Prompt - Repeat exactly what runs from the line containing "700x457 pixels. How" through the last line of the material below. Do not copy the pictures.

Data listing -
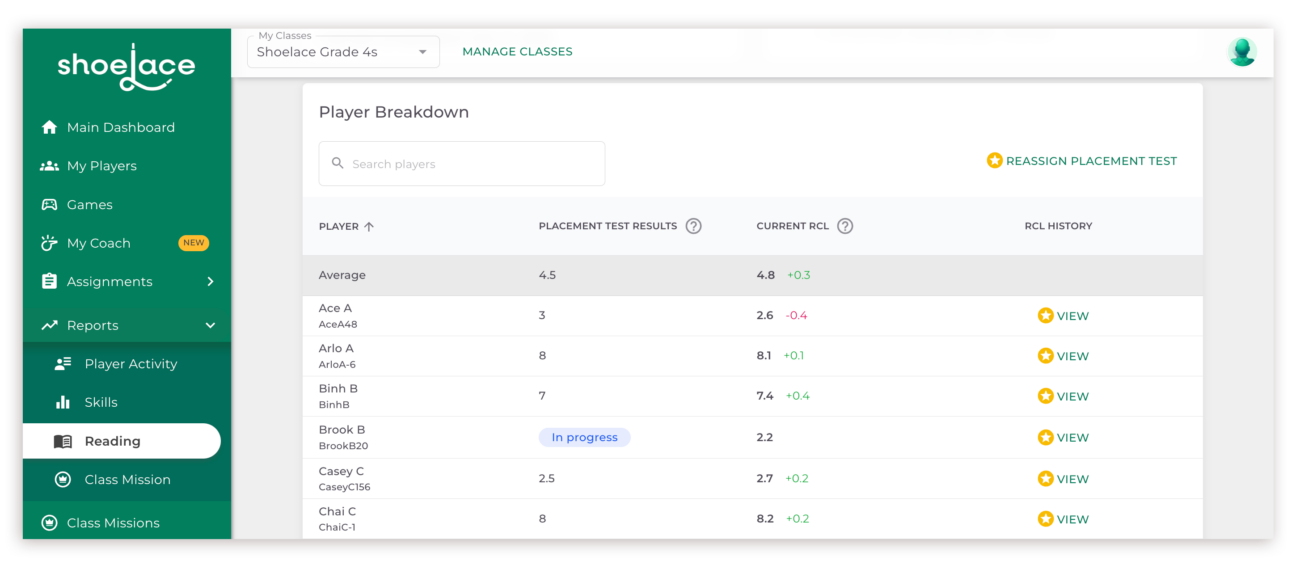Image resolution: width=1300 pixels, height=569 pixels.
Task: Select Player Activity report
Action: pos(130,364)
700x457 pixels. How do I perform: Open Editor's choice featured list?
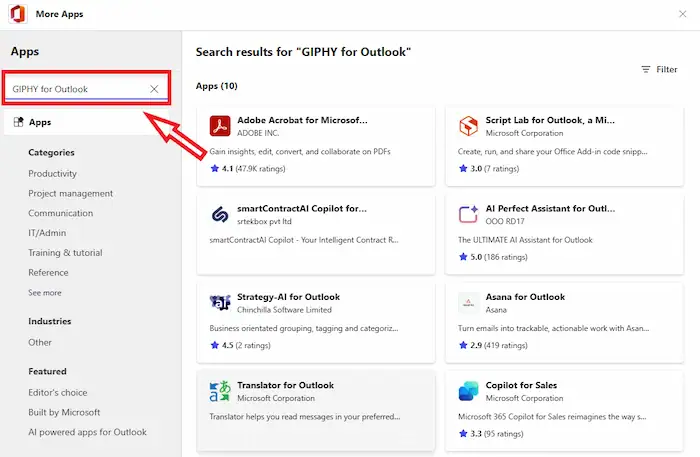[58, 392]
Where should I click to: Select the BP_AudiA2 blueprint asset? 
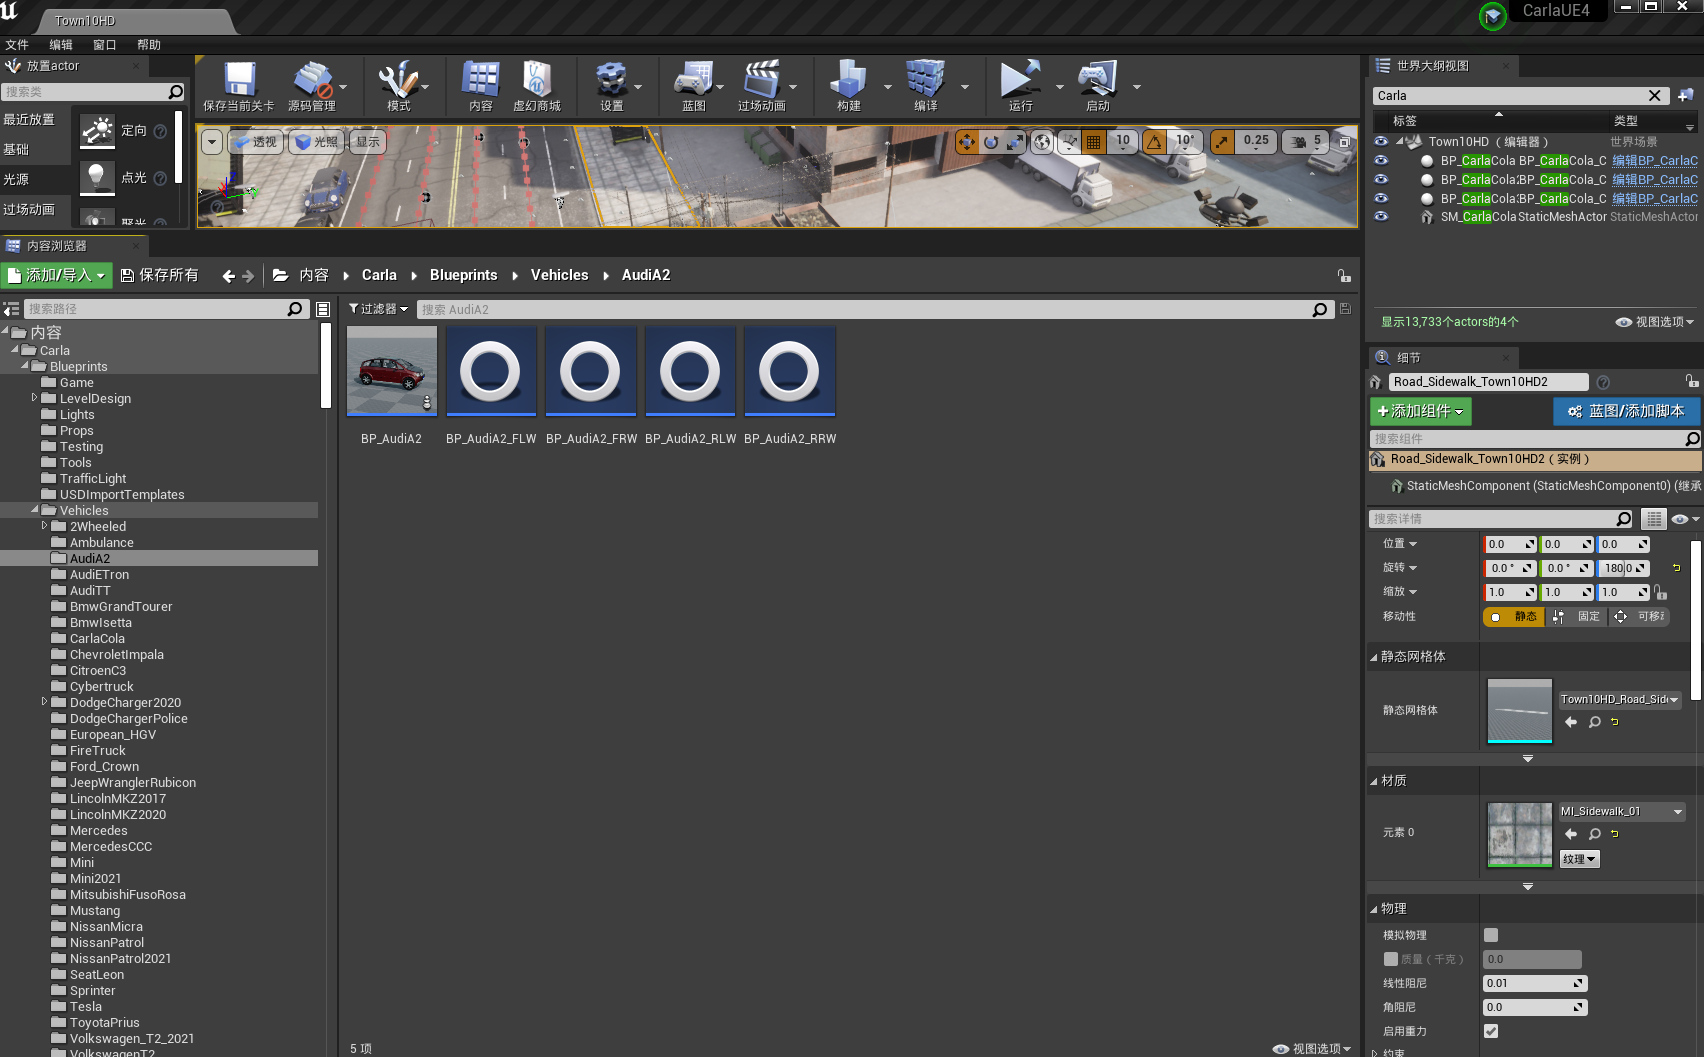click(x=391, y=371)
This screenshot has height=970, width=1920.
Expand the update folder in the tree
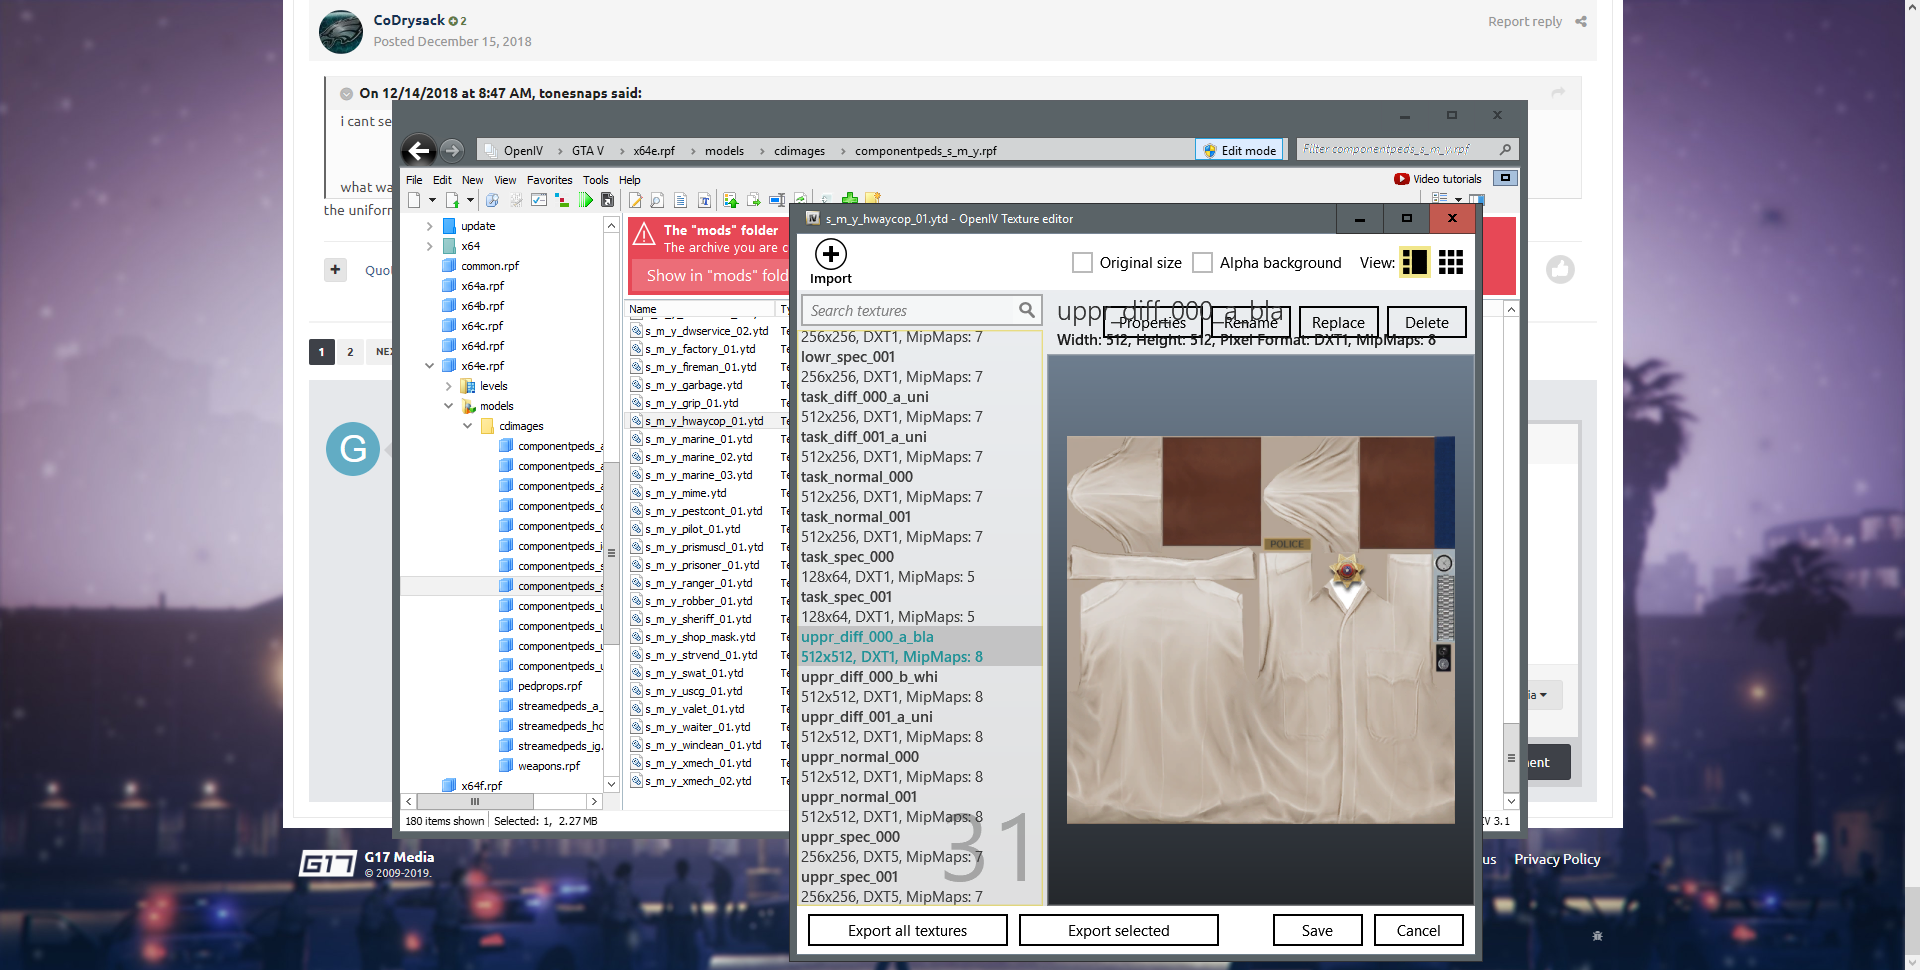pyautogui.click(x=430, y=226)
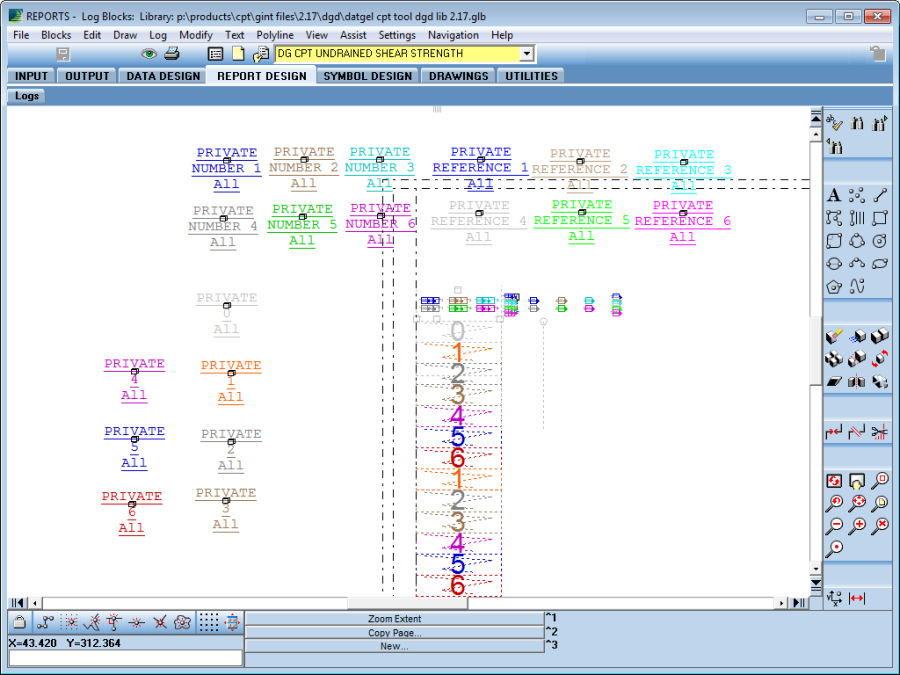Click the Zoom Extent button

[394, 619]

Result below -
700x457 pixels. How do I perform: Open Editor's choice featured list?
[58, 392]
Where should I click to: Select the BP_AudiA2 blueprint asset? 
click(x=391, y=371)
This screenshot has height=970, width=1920.
Expand the update folder in the tree
pyautogui.click(x=430, y=226)
Click the Zoom Extent button

[394, 619]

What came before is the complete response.